*Problem to work on*
Each record has to be returned exactly as it appears.

****************************************

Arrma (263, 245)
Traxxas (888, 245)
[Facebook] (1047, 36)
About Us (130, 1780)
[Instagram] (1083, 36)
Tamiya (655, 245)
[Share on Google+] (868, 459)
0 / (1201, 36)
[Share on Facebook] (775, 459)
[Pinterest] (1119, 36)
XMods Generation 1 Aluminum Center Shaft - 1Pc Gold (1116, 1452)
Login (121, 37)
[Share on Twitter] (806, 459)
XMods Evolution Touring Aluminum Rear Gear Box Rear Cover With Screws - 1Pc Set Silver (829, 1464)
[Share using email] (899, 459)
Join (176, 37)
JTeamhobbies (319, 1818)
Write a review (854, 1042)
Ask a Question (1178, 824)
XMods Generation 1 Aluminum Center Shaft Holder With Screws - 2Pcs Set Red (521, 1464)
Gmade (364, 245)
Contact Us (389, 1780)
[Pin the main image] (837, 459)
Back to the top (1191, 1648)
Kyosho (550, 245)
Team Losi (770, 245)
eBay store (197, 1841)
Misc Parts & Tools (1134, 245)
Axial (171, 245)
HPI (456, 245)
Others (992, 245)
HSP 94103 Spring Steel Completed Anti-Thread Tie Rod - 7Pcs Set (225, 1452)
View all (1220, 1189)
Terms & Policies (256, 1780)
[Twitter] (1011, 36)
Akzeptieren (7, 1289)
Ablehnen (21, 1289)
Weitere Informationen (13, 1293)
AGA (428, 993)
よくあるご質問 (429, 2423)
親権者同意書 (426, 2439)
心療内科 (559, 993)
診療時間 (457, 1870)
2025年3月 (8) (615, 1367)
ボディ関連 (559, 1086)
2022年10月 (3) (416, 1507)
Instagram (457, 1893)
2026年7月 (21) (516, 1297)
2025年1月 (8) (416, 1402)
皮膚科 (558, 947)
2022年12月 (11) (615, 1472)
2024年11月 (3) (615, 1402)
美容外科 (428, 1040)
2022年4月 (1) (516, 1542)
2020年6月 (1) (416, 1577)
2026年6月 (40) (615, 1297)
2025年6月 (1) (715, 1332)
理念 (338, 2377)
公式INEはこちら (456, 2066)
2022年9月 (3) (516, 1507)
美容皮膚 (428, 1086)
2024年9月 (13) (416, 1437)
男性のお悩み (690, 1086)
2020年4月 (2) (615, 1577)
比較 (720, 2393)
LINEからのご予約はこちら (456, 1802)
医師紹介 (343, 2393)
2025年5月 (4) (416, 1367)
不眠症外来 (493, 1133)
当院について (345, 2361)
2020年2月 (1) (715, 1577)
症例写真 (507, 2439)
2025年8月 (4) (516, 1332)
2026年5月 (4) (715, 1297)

****************************************

*Answer to this problem*
Arrma (263, 245)
Traxxas (888, 245)
[Facebook] (1047, 36)
About Us (130, 1780)
[Instagram] (1083, 36)
Tamiya (655, 245)
[Share on Google+] (868, 459)
0 / (1201, 36)
[Share on Facebook] (775, 459)
[Pinterest] (1119, 36)
XMods Generation 1 Aluminum Center Shaft - 1Pc Gold (1116, 1452)
Login (121, 37)
[Share on Twitter] (806, 459)
XMods Evolution Touring Aluminum Rear Gear Box Rear Cover With Screws - 1Pc Set Silver (829, 1464)
[Share using email] (899, 459)
Join (176, 37)
JTeamhobbies (319, 1818)
Write a review (854, 1042)
Ask a Question (1178, 824)
XMods Generation 1 Aluminum Center Shaft Holder With Screws - 2Pcs Set Red (521, 1464)
Gmade (364, 245)
Contact Us (389, 1780)
[Pin the main image] (837, 459)
Back to the top (1191, 1648)
Kyosho (550, 245)
Team Losi (770, 245)
eBay store (197, 1841)
Misc Parts & Tools (1134, 245)
Axial (171, 245)
HPI (456, 245)
Others (992, 245)
HSP 94103 Spring Steel Completed Anti-Thread Tie Rod - 7Pcs Set (225, 1452)
View all (1220, 1189)
Terms & Policies (256, 1780)
[Twitter] (1011, 36)
Akzeptieren (7, 1289)
Ablehnen (21, 1289)
Weitere Informationen (13, 1293)
AGA (428, 993)
よくあるご質問 (429, 2423)
親権者同意書 (426, 2439)
心療内科 (559, 993)
診療時間 (457, 1870)
2025年3月 (8) (615, 1367)
ボディ関連 (559, 1086)
2022年10月 (3) (416, 1507)
Instagram (457, 1893)
2026年7月 (21) (516, 1297)
2025年1月 (8) (416, 1402)
皮膚科 (558, 947)
2022年12月 (11) (615, 1472)
2024年11月 (3) (615, 1402)
美容外科 (428, 1040)
2022年4月 (1) (516, 1542)
2020年6月 (1) (416, 1577)
2026年6月 (40) (615, 1297)
2025年6月 (1) (715, 1332)
理念 (338, 2377)
公式INEはこちら (456, 2066)
2022年9月 (3) (516, 1507)
美容皮膚 (428, 1086)
2024年9月 (13) (416, 1437)
男性のお悩み (690, 1086)
2020年4月 (2) (615, 1577)
比較 (720, 2393)
LINEからのご予約はこちら (456, 1802)
医師紹介 (343, 2393)
2025年5月 (4) (416, 1367)
不眠症外来 (493, 1133)
当院について (345, 2361)
2020年2月 (1) (715, 1577)
症例写真 (507, 2439)
2025年8月 (4) (516, 1332)
2026年5月 (4) (715, 1297)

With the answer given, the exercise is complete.